# LESETEXT
# WAGO Wep Visu und Flash Player



## thomas223 (12 Juli 2012)

Hallo zusammen!

Ich habe eine weile nicht mehr Programmiert und mir auch einen neuen Rechner zu gelegt.
Nun habe Ich versucht mein altes Programm zu starten doch wie Sie sehen sehen Sie nichts!
wenn ich mit dem IE versuche auf die Web Visu zu gehen sehe Ich nur ein Rotes Kreutz oben links in der ecke!
Ich habe auch schon den Flash Player neu geladen doch das hilft auch nicht!

Weiß jemand einen Rat? 
Was ich Falsch mache?
Das Web-based Management wird mir ja normal angezeigt!

Danke schonmal im vorraus!


----------



## Nost (12 Juli 2012)

# ÜBUNGSDATEN
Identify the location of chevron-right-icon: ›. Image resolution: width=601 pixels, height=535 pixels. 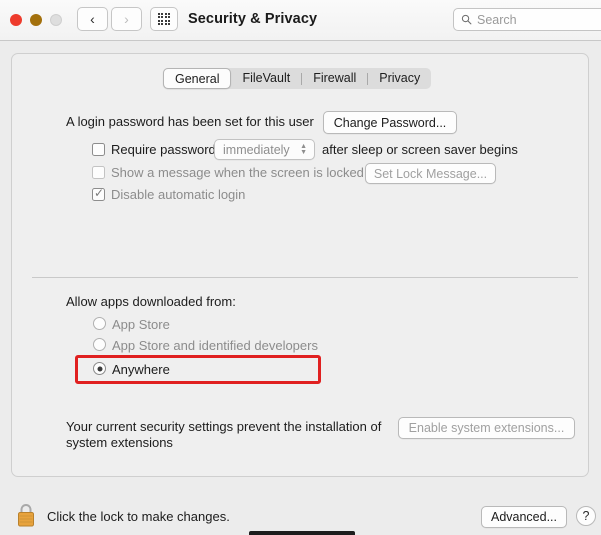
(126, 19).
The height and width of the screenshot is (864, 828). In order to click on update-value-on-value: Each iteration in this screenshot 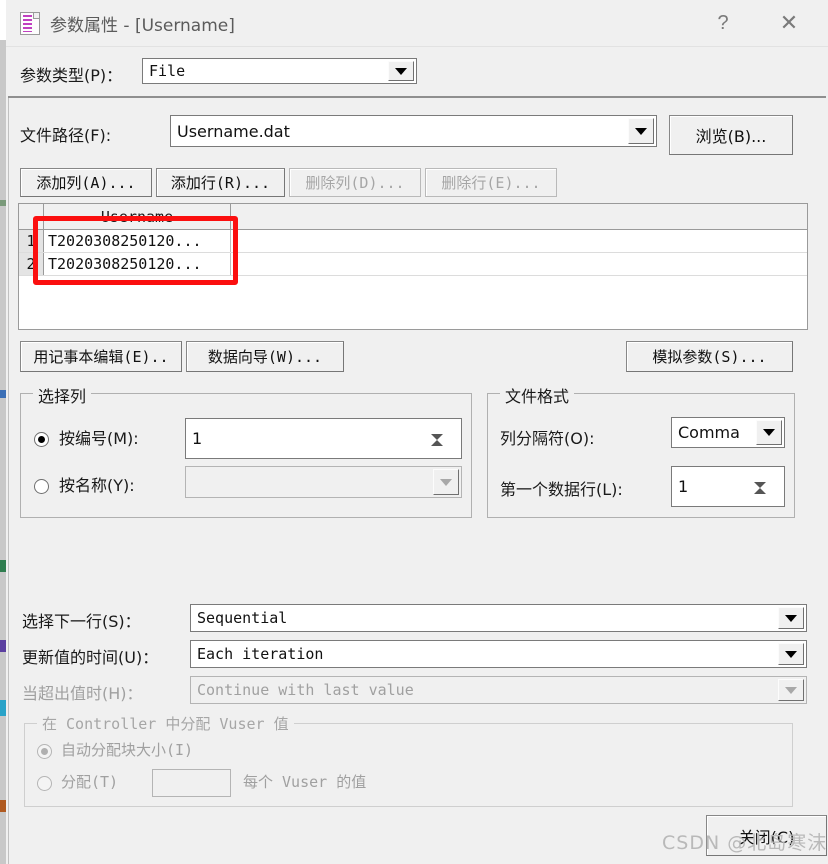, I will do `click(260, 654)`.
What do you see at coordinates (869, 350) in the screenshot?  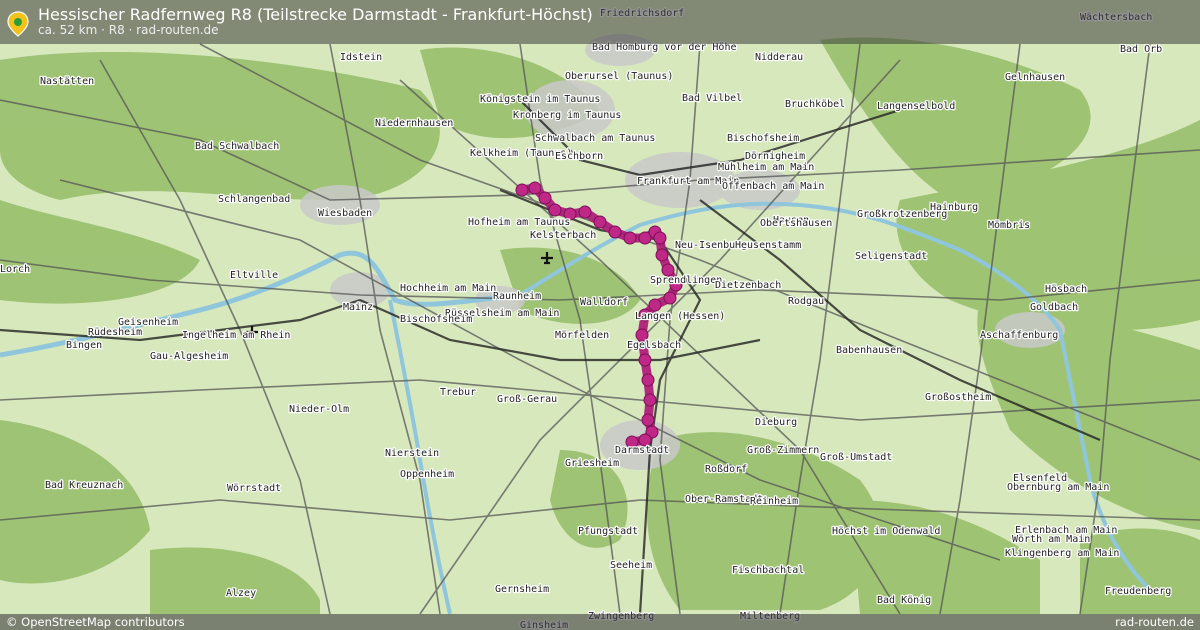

# ZU BEARBEITEN
• A. Schreib den Forenbeitrag zur Web-Visu ab, beginnend bei „Ich habe auch“ und endend bei „schonmal im vorraus!“, und ersetze dabei „Rat“ durch „Tipp“.
• B. Knüpf an den Forenbeitrag zur Web-Visu an und schreib ihn weiter.
Die Auflistung spielt hierfür keine Rolle.

# LÖSUNGEN JE AUFGABE
• A.
Ich habe auch schon den Flash Player neu geladen doch das hilft auch nicht!

Weiß jemand einen Tipp? 
Was ich Falsch mache?
Das Web-based Management wird mir ja normal angezeigt!

Danke schonmal im vorraus!

• B.
Du musst Java installieren. Die Webvisu erstellt ein Java Applet


----------



## Markus Rupp (12 Juli 2012)

und tu dir selbst den gefallen und schalte als erstes in der java-systemsteuerung das cachen von daten ab (systemsteuerung->java->allgemein->temporäre internet-daten->temporäre dateien auf dem computer belassen)


----------



## thomas223 (12 Juli 2012)

Wie Peinlich!!! Danke Danke!!!


----------



## thomas223 (13 Juli 2012)

Noch einmal benötige Ich eure Hilfe!

Ein Analogmodul gibt mir einen Temperatur wert z.B. 62,5°C nun kommt aus dem Modul der wert 625 kann ich in der Visu direkt umrechnen und mit , Stelle anzeigen lassen???


----------



## FelixSch (13 Juli 2012)

Ja kannst Du.
Nimm z.B. in der Visu ein Rechteck gib in der Kategorie-Text als Inhalt %.1f °C ein und unter Variablen als Textausgabe den Variablennamen /10 ein.

Viel Erfolg!


----------



## thomas223 (3 September 2012)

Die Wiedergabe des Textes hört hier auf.